Alabama Rep. Barry Moore (R), co-sponsor to a bill aimed at rescinding funds for Fauci’s security last year, argued, “A country that is nearly $35 trillion in debt should not be funding the security detail of one of our highest-paid bureaucrats who has retired and has a net worth of $11 million. Dr. Fauci spent years lying to the American people about the origins of COVID-19 and what practices would keep us safe, and now he has left taxpayers to foot the bill for his security? That’s unacceptable.”

Meanwhile, Williams chided the waste of taxpayer funds for the wealthy retiree continuing to benefit from his career in government, “Giving Dr.

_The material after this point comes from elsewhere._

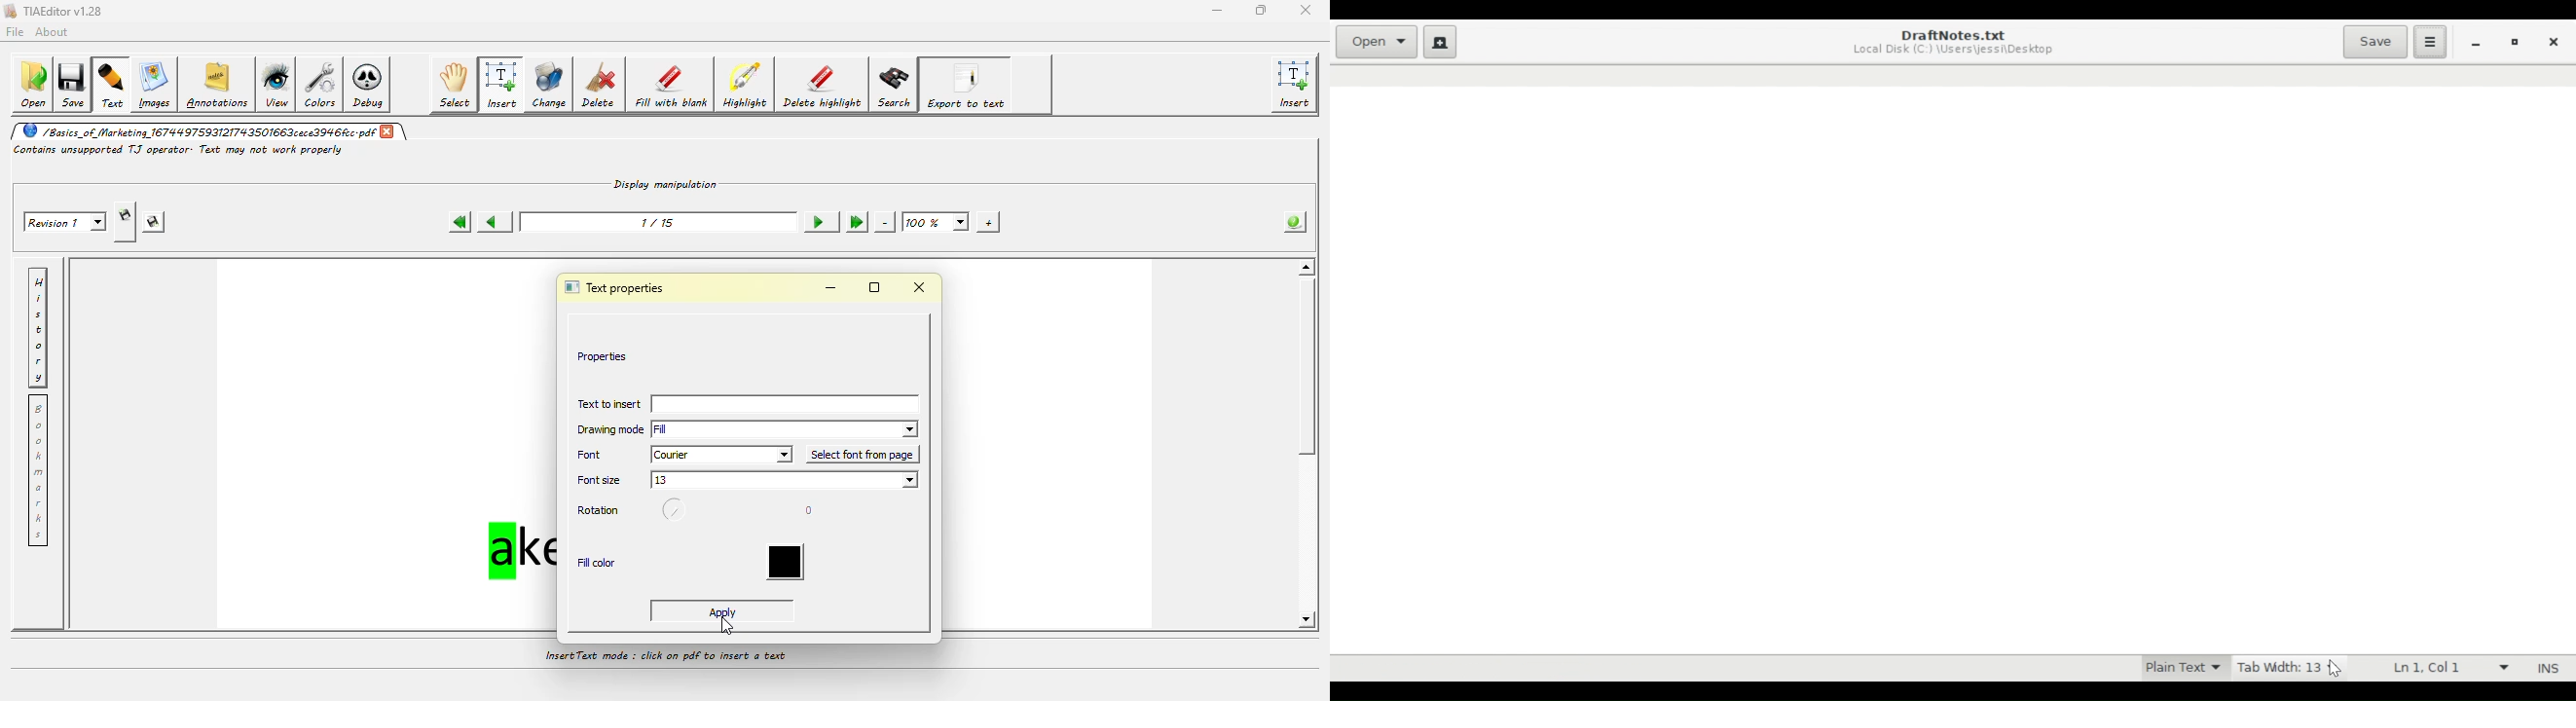 The image size is (2576, 728). I want to click on Close, so click(2554, 43).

Fauci taxpayer-funded US Marshal protection after he is no longer an employee of the federal government sets an expensive precedent for future former employees.”

“Dr. Fauci can afford his own security detail,” he added. “Taxpayers paid for his mishandling of COVID-19, they shouldn’t continue to pay.”

“Myself, my three daughters, they have had credible death threats,” Fauci said during a recent appearance on ABC’s “The View” where he’d postured himself against former President Donald Trump in 2020. “Credible death threats meaning someone who clearly was on their way to killing.”

“It’s very troublesome to me. It is even more troublesome because they involve my wife,” he added, and bordering on the late O.J. Simpson’s tale, “If I Did It,” insisted, “If trying to save people’s lives is a crime, then I’m guilty.”

Unrelenting, Paul who had already twice-referred Fauci to the Justice Department argued, “He committed a felony by lying to Congress saying he didn’t fund [gain-of-function] research. He’s still saying that.”

“It is annoying that he’s still out there crowing how great he is when really his philosophic opinion that gain-of-function research is worth the risk is something that I think history should remember,” added the senator, “and I’m going to do every bit of making sure that history remembers that he was philosophically in favor of the research that I believe allowed millions of people to die from this lab leak.”